L'école d'autrefois

Pierre-Marie Epiney

Né en 1945, marié, père de 4 enfants, grand-père de 12 petits-enfants et 2 arrière-petits enfants, Philippe Theytaz (*1945), a porté bien des casquettes : instituteur, professeur, directeur d’école, conseiller éducatif, consultant en relations humaines, coach…

Après l’obtention d’une licence à la Faculté de psychologie et des sciences de l’éducation de l’Université de Genève, son parcours s’est achevé par un doctorat en psycho-pédagogie dans la même université en 1989.
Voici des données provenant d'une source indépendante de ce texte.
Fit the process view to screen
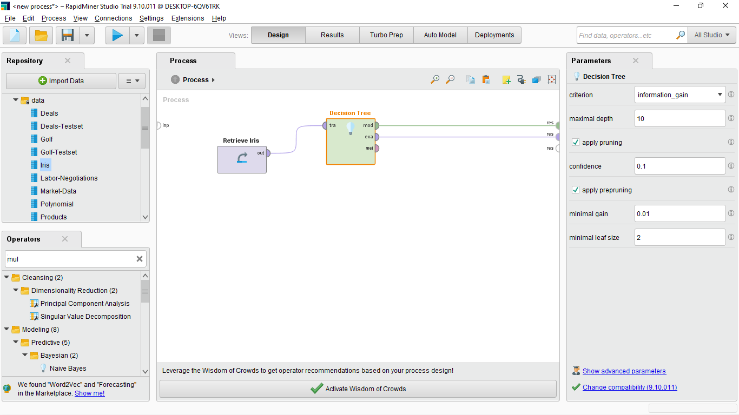 tap(551, 79)
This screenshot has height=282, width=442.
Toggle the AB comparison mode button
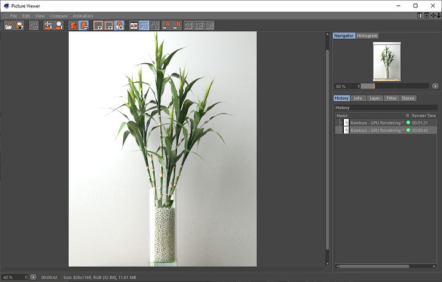coord(134,25)
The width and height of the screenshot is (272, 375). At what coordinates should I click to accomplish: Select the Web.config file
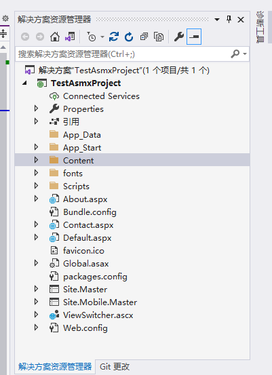pyautogui.click(x=85, y=328)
Dans cette capsule vidéo, Philippe Theytaz, pédagogue et ancien directeur d’école, jette un regard rétrospectif sur l’école du temps de son enfance. Il y souligne le peu d’égard fait à la personnalité de l’enfant qui est davantage considéré comme un être à dresser que comme une personne à part entière. Point d’accusation dans son discours : l’école d’autrefois était dans la ligne de la société en général qui considérait entre autres que l’enfant ne souffrait pas comme l’adulte et qu’il fallait « frapper les corps pour libérer les esprits ».

Voir aussi :

Voici ce que Bernard Crettaz dit dans son essai : "Le curé, le promoteur, la vache, la femme et le président" paru en 2008 aux Editions Porte-plumes (en page 49) :

Pour maîtriser à la fois la bonne tradition et la bonne modernisation, le curé devine – et la loi cantonale l’y autorise – qu’il doit s’approprier la formation scolaire. Le vrai chef de l’école, ce sera lui : il présidera la commission scolaire, donnera le cours de religion, dictera la présence des régents et des élèves à l’église. C’est encore le curé qui envoie les écoliers en punition à l’église s’ils ont osé jouer durant l’heure du chapelet communautaire.
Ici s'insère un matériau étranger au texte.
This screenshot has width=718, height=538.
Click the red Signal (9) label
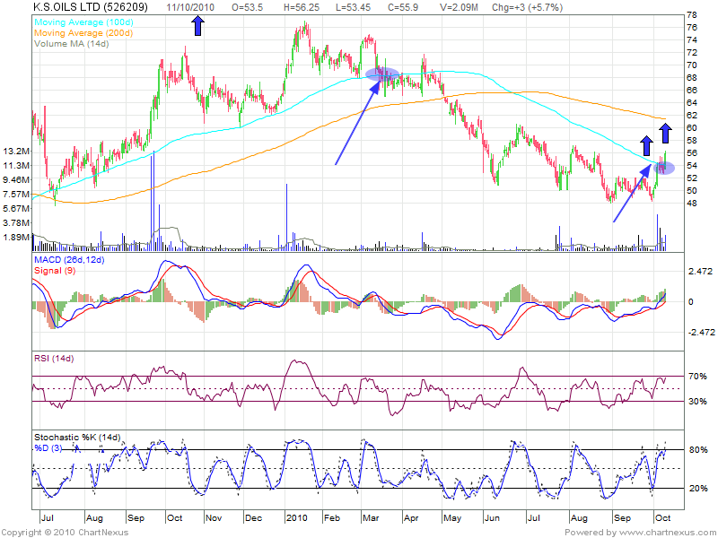pos(53,272)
Et voici ce que disait Rose Bünter-Salamin dans son blog

du 26 juin 2007 et retranscrit par sa petite-fille Ivana :

... ma maman Agnès, donc votre grand-mère, me racontait que l’instituteur de sa classe, à Saint-Jean, originaire de Saint-Martin, Val d’Hérens, pour punir un élève, lui infligeait « le tour de Suisse », qui consistait à faire trois fois le tour de la classe alors que l’instituteur le suivait en lui assénant coups de pied dans les fesses. Maman Agnès, la plus douée et appliquée, a été appelée pour le tour de Suisse….. de frayeur, elle s’évanouie… son père a dû intervenir auprès de la commission scolaire pour mettre un terme à cette pratique.
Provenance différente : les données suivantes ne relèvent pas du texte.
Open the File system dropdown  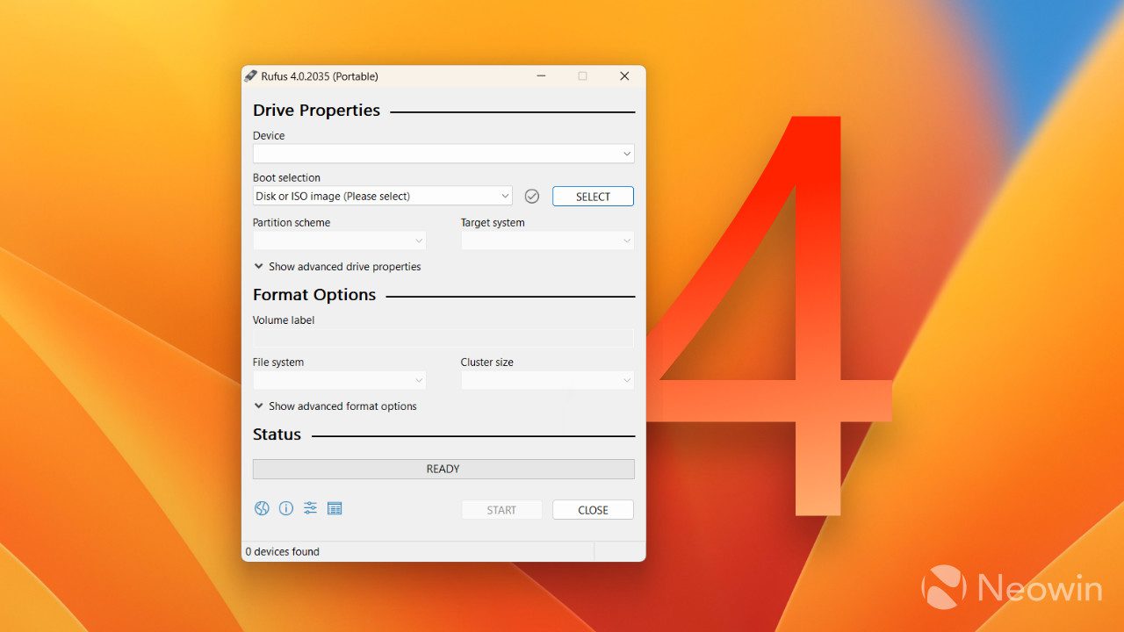[340, 380]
A l’improviste un inspecteur scolaire faisait visite. Grand, imposant, regardant par la fenêtre ouverte il fait remarquer… « Regardez-moi cette campagne, c’est tout vert de verdaille et jaune de fleurs de troeilles » fleurs jaunes de dents de lion. Maman riait en y repensant.

du 11 octobre 2007 :

Je revois mon carnet scolaire que nous devions faire signer par nos parents, chaque fin de mois. La page mensuelle était divisée en deux paragraphes. Le premier faisait mention de Exactitude---politesse---discipline---propreté---application. Le deuxième paragraphe évaluait mathématique, français, géographie, histoire, dessin, chant, gymnastique, travaux manuels. Les notes de 1 à 6, la meilleure naturellement la note 1. Mes parents exigeaient le 1 dans les branches du premier paragraphe, spécialement pour politesse et application. Les autres branches étaient moins importantes à leurs yeux contrairement à la façon d’évaluer aujourd’hui… Si une note 2 apparaissait dans le premier paragraphe, nous avions, mes frères et moi-même droit à une correction le soir, pas bien méchante, petite fessée de la part de mon père. Je n’ai jamais vu mon papa administrer une correction sous la colère, simplement il indiquait « on règlera la situation ce soir ». Certains mois, nous étions parfois trois enfants à mériter la dite correction, donc pleurs de mes petits frères que je calmais « arrêtez vos pleurs, on aura le temps de pleurer ce soir ». Vite au dodo, faisant semblant de dormir puis la voix chaude et affectueuse de notre père… « On a un compte à régler ». Petite correction et promesse de faire des efforts les prochains mois.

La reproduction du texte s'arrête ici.